研究課題
光駆動型イオンポンプであるロドプシン分子によるイオン輸送を、今までにないマイクロ秒オーダーの時間分解で測定する。バクテリオロドプシンなどのポンプ型ロドプシンは、光受容に伴う光反応サイクルにおいてイオンを能動輸送するが、その反応サイクルは数十ミリ秒程度である。過去のイオンポンプ活性測定では時間分解能がサブ秒~分オーダーであり、かつ膜電位、イオン濃度勾配などの電気化学ポテンシャル差の正確な制御が困難であった。本研究では電気生理学的手法にナノ秒フラッシュレーザーを組み合わせる。これにより、電気化学ポテンシャル差を正確に制御しながら、ロドプシンの光反応を1回のみ誘起した際のイオン輸送を測定し、輸送速度、輸送量を定量的に解析することで、光反応サイクルにおけるエネルギー変換メカニズムの理解に迫る。現在までにフラッシュレーザーを用いた高時間分解での電気生理実験系の構築を完了した。この実験系を用いてロドプシン分子のシングルターンオーバーあたりのイオン輸送量を定量的にかつ高い時間分解能で測定することが可能となった。特に現在までにプロトンポンプ、ナトリウムポンプの輸送測定実験を行った。その結果プロトンポンプロドプシンにおいては数マイクロ秒と数ミリ秒の時定数でのイオン輸送が分子内で起こることが判明した、またその時定数は膜ポテンシャルや、pH勾配により変化することも判明した。一方ナトリウムポンプロドプシンでも同程度の時定数でのイオン輸送が観察され、時定数の膜電位依存性が観察されたが、ナトリウム勾配依存性は観察されなかった。この結果をもとに現在論文投稿し(Biophysical J) 、現在はRevised versionを準備中である。
1: 当初の計画以上に進展している
研究計画の2年目前半(2019年9月)までに計画した実験を既に行い到達目標に順調に迫りつつある。本研究の目標は以下の問いに回答を出すことであった。(1)細胞膜内外の電気化学ポテンシャル差にどれだけ対抗してイオン能動輸送が可能か?(2)ポンプにとって膜電位差とイオン濃度差は等価か?(3)光エネルギー変換に最も重要な反応ステップはなにか?(1)については、プロトンポンプ型ロドプシン、ナトリウムポンプ型ロドプシンを試料とした計測によりおよそ200 mVから230 mVであることを証明した。(2)について、電気化学ポテンシャル差を構成する膜電位とイオン濃度差はロドプシン分子に必ずしも等価に作用しないことが判明した。熱力学的に等価であるはずの膜電位差とイオン濃度差が、ロドプシン分子に与える機構は同等でないということが示唆され、これはロドプシンタンパク質内部のプロトン化カルボン酸のpKaに対する効果が異なるということであろう。この点は今後のさらなる計測で明らかにしたい。以上のように実験系の立ち上げが予定したよりも早期に完了したことから順調に計測が行えていることから、計画以上に進展しているといえる。

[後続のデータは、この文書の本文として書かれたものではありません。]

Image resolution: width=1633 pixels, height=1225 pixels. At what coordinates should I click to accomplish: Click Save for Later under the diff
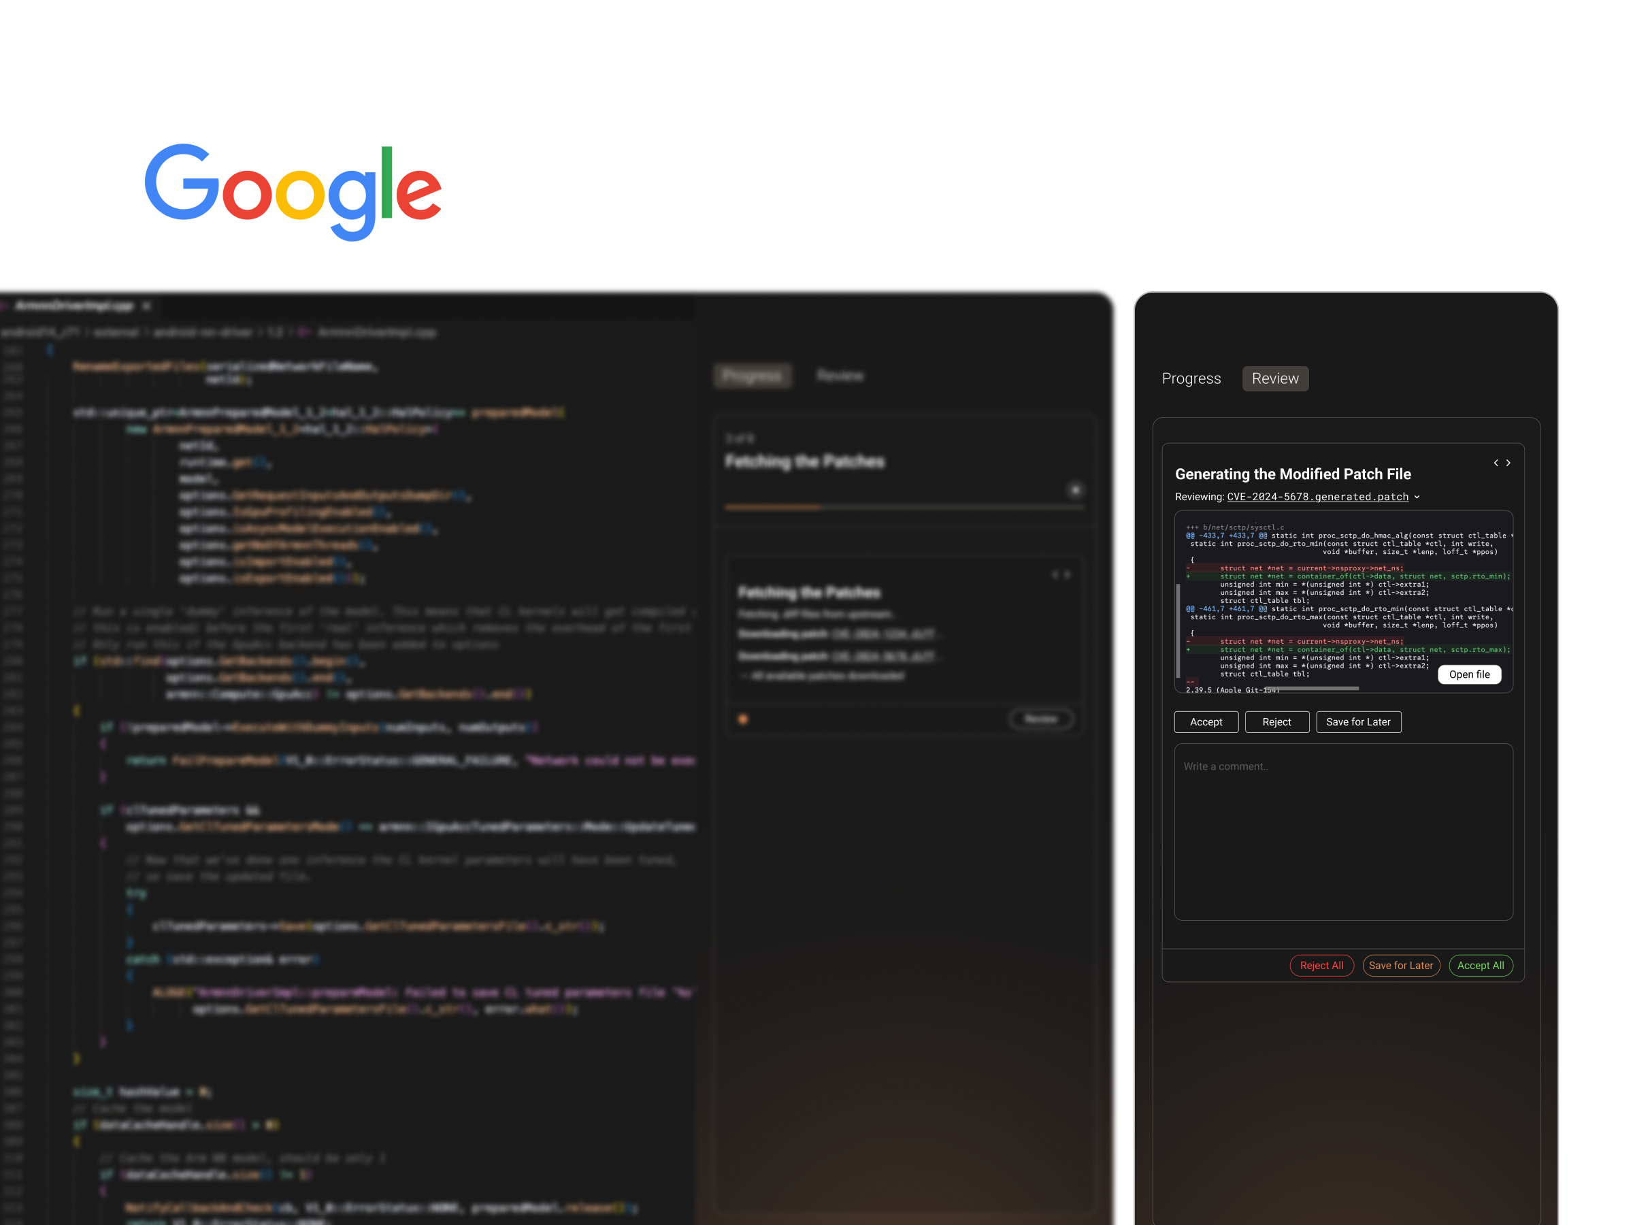click(x=1358, y=722)
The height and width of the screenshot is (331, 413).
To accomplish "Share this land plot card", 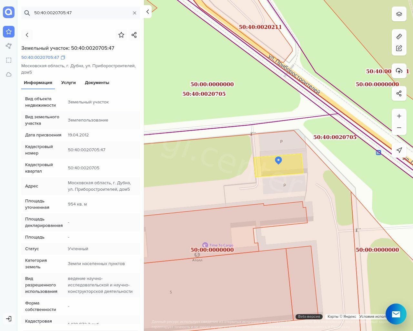I will click(134, 35).
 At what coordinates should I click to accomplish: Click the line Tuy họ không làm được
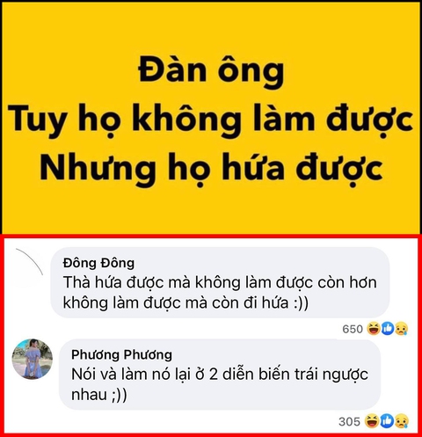tap(211, 120)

今年度は、変異体の測定によって、より詳細なイオン輸送と電気化学ポテンシャル差の関係を探る。プロトンポンプにおけるプロトン輸送においてはロドプシン分子中に機能に重要なプロトン化カルボン酸 (グルタミン酸、アスパラギン酸) が同定されている 。これらアミノ酸残基それぞれに変異導入を行い、変異体のイオン輸送の計測を行う。そして各反応ステップに対する膜電位やイオン濃度勾配の関与を検証することで、光エネルギー変換に最も重要となるステップを同定する。同様の実験をナトリウムポンプでも試みる。ナトリウムポンプロドプシンにおいてもイオン輸送に重要なアミノ酸残基は報告されている。それぞれの重要なアミノ酸残基の変異体の解析により、ナトリウムイオン輸送時の、光エネルギー変換ステップを決定する。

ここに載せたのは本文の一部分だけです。